Le grand maître Coulibaly Siaka, ceinture noire 9e dan, a insisté sur la discipline et l’engagement nécessaires pour réussir cette étape cruciale. « Le plus difficile, ce n’est pas de devenir champion, mais de le rester », a-t-il rappelé aux candidats, appelés à faire preuve de rigueur, notamment en matière de ponctualité et de travail personnel.
Pour lui, cette phase marque « le début des choses sérieuses ». Il a exhorté les pratiquants à s’astreindre à un entraînement quotidien de 30 à 45 minutes ; condition essentielle pour acquérir les automatismes techniques. « Personne n’est né fort. C’est par la répétition que le corps enregistre les mouvements », a-t-il souligné, comparant les athlètes à des diamants qui doivent être polis pour révéler leur valeur.
Au-delà de l’aspect technique, le grand maître a insisté sur l’état d’esprit. Il a appelé les anciens, comme les plus jeunes, à se remettre au travail, rappelant que l’âge ne doit pas être un frein à la progression. « On prend de l’âge mais on ne vieillit pas », a-t-il lancé, invitant chacun à dépasser ses limites.
Cette opération de régularisation répond à un constat préoccupant : depuis plus d’une décennie, de nombreux pratiquants ivoiriens ont accumulé du retard dans la validation de leurs grades internationaux. Certains se retrouvent même avec des élèves plus gradés qu’eux, faute de certification Kukkiwon. Une situation que la Fitkd entend corriger à travers ce vaste programme.

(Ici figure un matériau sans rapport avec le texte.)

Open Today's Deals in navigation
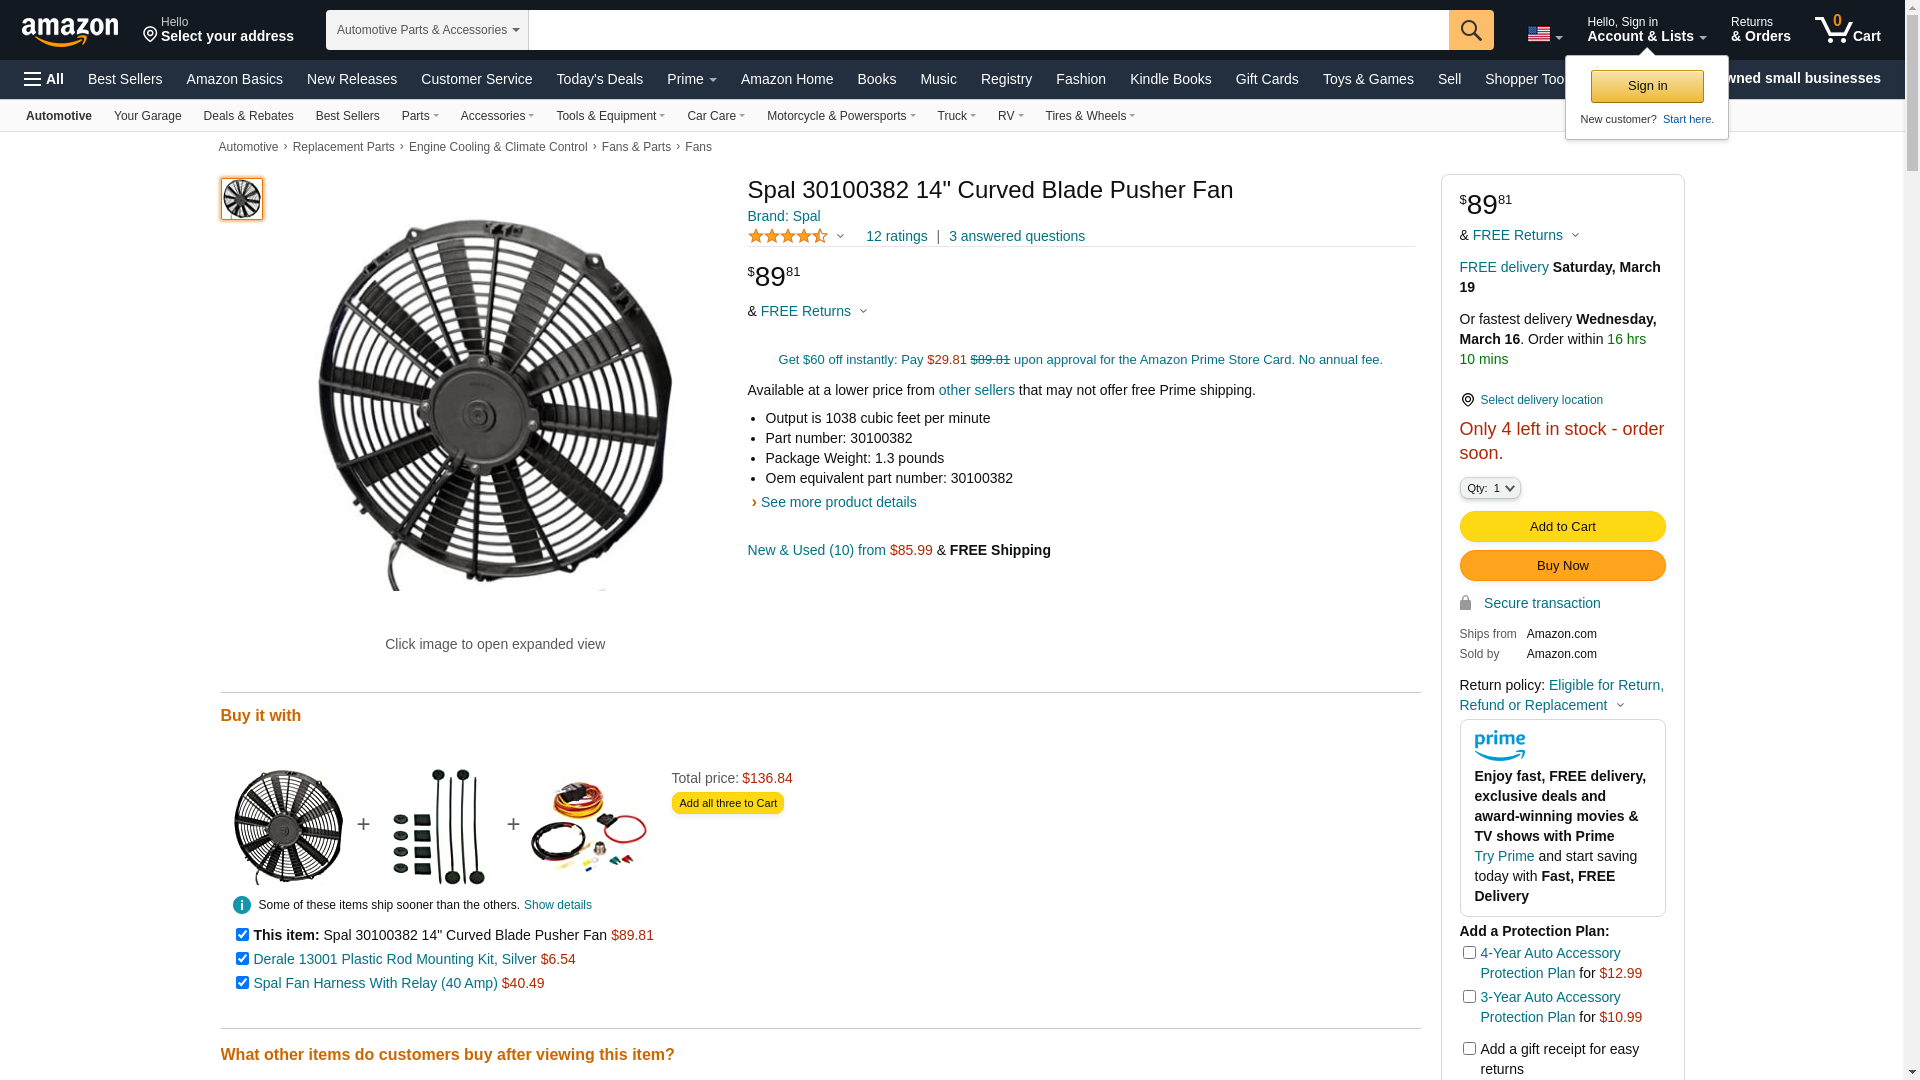click(599, 79)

Selon le grand maître Coulibaly Siaka, les dossiers des candidats ont été transmis depuis 2023 à l’académie mondiale, qui a validé leur recevabilité. L’évaluation finale est prévue entre le 4 et le 14 juillet 2026, en présence d’experts internationaux.
Des séances d’entraînement hebdomadaires seront organisées tous les samedis, aussi bien à Abidjan qu’à l’intérieur du pays, avec des formateurs préalablement harmonisés pour assurer une uniformité technique. L’objectif est de permettre à chaque candidat d’atteindre le niveau requis avant le passage de grade.
Le Secrétaire général (Sg) de la Fitkd, Bosson Olivier, a salué l’engagement des stagiaires et les efforts consentis par la Fédération. « C’est un projet ambitieux que nous sommes en train de concrétiser grâce à une collaboration efficace avec le bureau Kukkiwon », a-t-il indiqué, révélant que cette opération a bénéficié de conditions exceptionnelles, notamment une réduction de plus de 90 % des coûts par rapport aux précédentes sessions de régularisation.
Au total, plusieurs centaines de candidats sont concernés, dont une quinzaine pour le 7e dan, 120 pour le 6e dan, 343 pour le 4e dan et 444 pour le 3e dan. Cette mobilisation massive pourrait permettre à la Côte d’Ivoire de renforcer sa position de référence en Afrique en matière de taekwondo, notamment par le nombre de hauts gradés.